> Records:
________________________
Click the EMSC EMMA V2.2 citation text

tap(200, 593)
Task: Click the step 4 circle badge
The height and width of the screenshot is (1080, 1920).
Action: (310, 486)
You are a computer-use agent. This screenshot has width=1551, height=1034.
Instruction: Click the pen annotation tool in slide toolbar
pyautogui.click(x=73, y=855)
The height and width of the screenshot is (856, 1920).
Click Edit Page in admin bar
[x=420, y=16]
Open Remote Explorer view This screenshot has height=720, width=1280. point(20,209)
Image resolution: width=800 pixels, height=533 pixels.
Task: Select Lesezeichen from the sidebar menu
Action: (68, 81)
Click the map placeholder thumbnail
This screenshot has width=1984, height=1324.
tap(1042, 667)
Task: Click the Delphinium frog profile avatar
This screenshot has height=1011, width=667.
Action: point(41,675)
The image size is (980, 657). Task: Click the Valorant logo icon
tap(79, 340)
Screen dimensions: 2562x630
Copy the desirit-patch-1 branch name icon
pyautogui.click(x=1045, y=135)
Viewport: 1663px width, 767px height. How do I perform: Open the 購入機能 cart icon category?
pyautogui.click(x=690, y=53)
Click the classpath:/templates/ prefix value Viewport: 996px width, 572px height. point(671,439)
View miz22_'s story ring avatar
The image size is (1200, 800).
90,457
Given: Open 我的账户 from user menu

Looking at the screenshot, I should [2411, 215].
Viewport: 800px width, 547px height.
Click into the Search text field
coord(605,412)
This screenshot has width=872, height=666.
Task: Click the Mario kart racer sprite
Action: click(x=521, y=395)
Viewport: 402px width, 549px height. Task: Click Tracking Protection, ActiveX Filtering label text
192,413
________________________
> Exercise task: List each line above that contains the string "text". Treat uppercase and lowercase as different.

> Written response:
Click the EMSC EMMA V2.2 citation text
Click into the Search text field
Viewport: 402px width, 549px height. Task: Click Tracking Protection, ActiveX Filtering label text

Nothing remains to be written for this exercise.